[Screenshot grounding data]
------------------------------------------------

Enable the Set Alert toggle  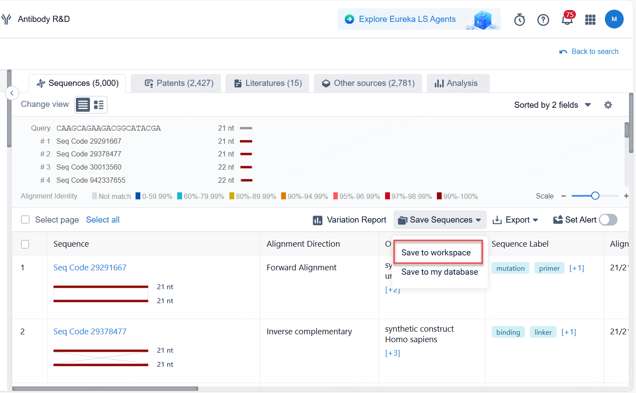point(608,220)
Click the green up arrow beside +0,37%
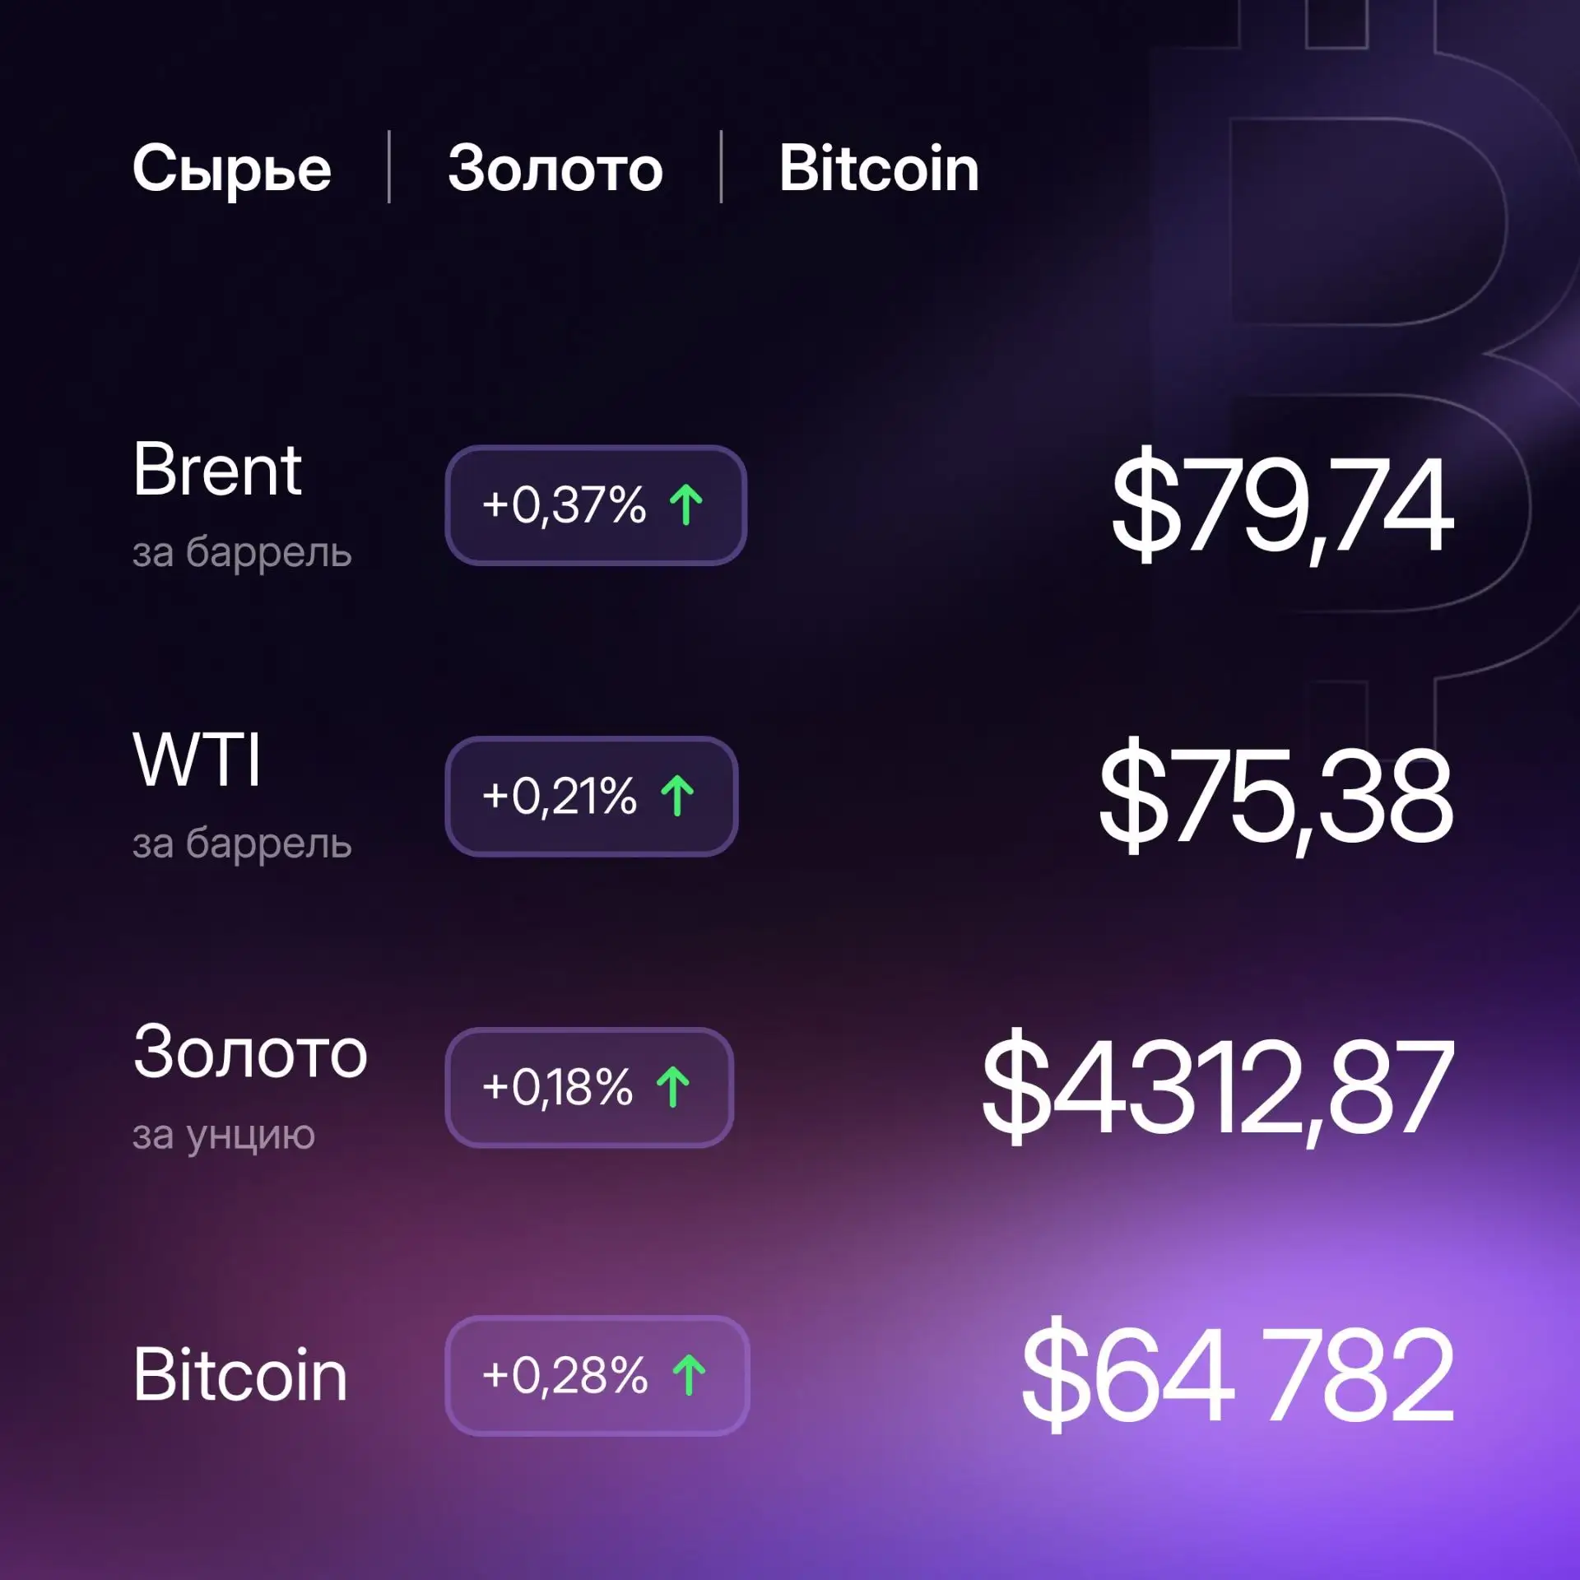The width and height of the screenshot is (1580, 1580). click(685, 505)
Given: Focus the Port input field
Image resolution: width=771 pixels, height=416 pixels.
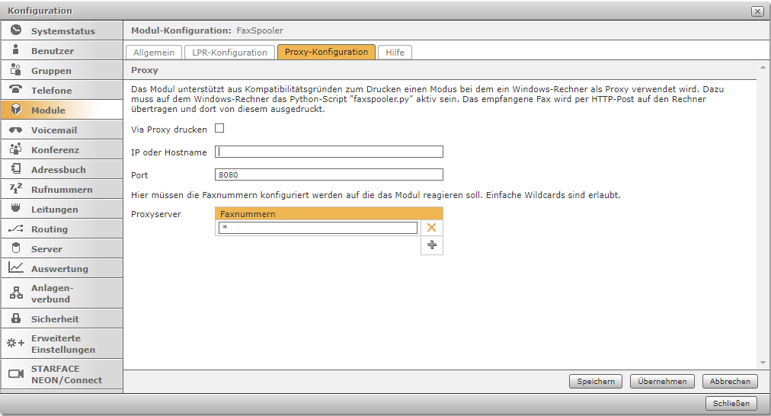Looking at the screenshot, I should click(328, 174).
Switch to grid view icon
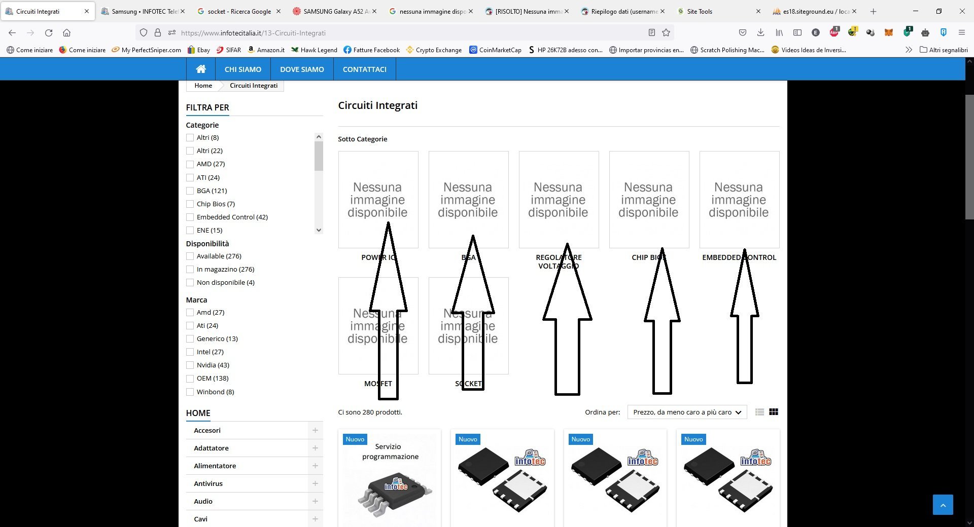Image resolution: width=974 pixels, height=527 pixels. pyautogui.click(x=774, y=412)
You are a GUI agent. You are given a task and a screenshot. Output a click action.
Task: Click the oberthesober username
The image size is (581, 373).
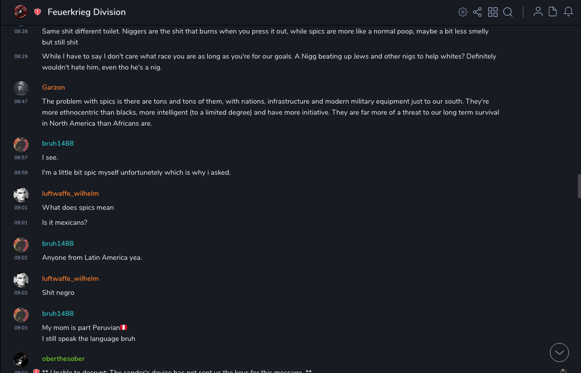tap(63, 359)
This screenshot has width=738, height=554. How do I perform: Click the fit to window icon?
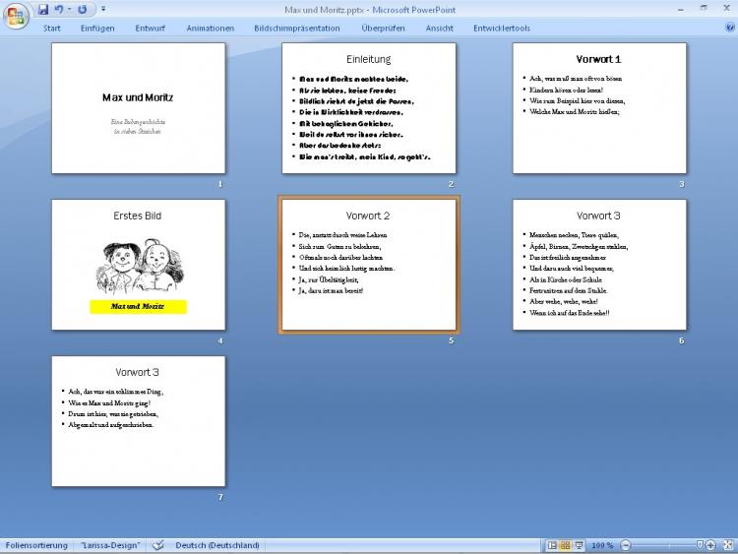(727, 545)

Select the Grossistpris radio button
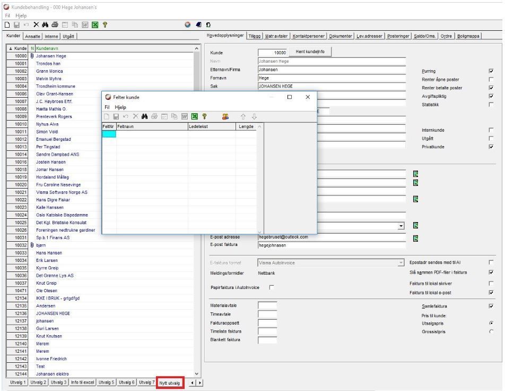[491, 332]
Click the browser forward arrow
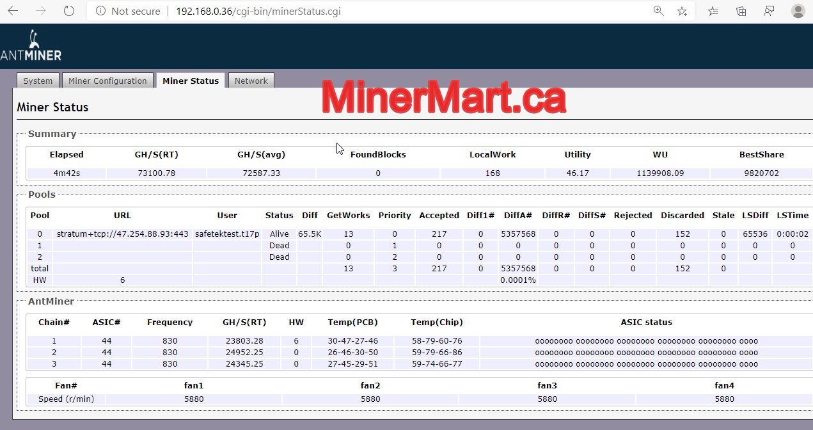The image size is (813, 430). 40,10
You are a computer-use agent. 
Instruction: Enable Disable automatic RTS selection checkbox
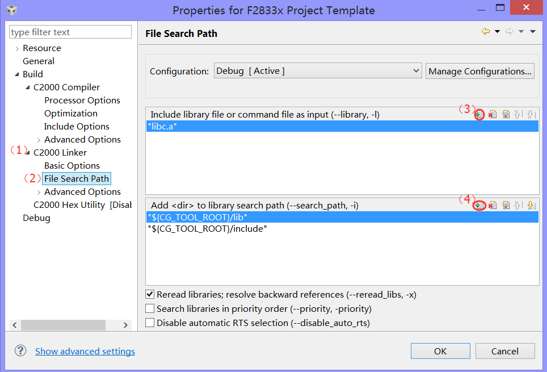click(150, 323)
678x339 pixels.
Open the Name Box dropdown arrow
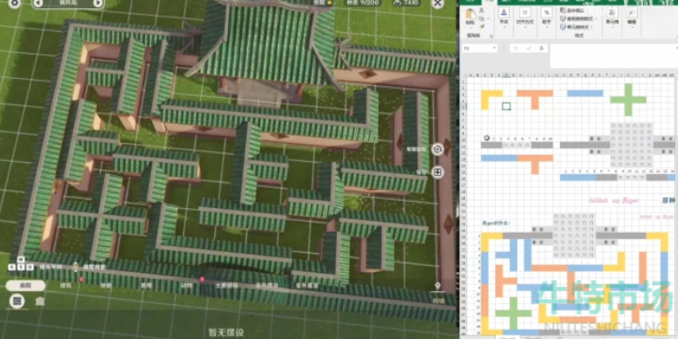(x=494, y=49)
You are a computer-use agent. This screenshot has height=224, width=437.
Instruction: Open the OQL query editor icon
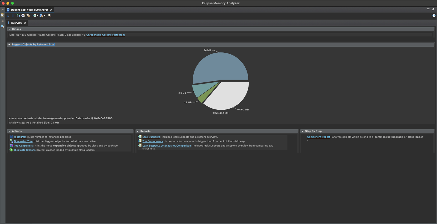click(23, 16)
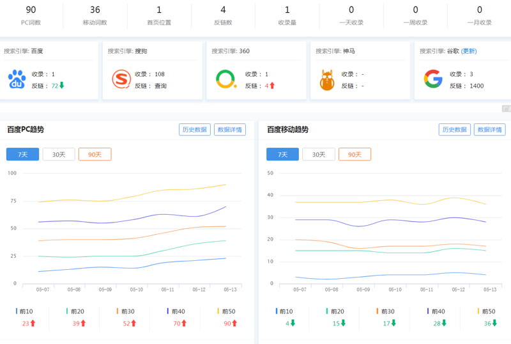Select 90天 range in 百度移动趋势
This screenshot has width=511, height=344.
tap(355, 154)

------------------------------------------------

### [ABOUT THIS EXERCISE]
Reproduce the records above exactly, but only from the line with "This screenshot has width=738, height=554." up to and including the line with "You are a computer-use agent. This". Leave the pictures out.

### [TASK OUTPUT]
This screenshot has width=738, height=554. How do I perform: Click the fit to window icon?
(727, 545)

Select the Grossistpris radio button
[491, 332]
Click the browser forward arrow
The image size is (813, 430). 40,10
You are a computer-use agent. 
Instruction: Enable Disable automatic RTS selection checkbox
click(150, 323)
678x339 pixels.
Open the Name Box dropdown arrow
(x=494, y=49)
You are a computer-use agent. This screenshot has height=224, width=437.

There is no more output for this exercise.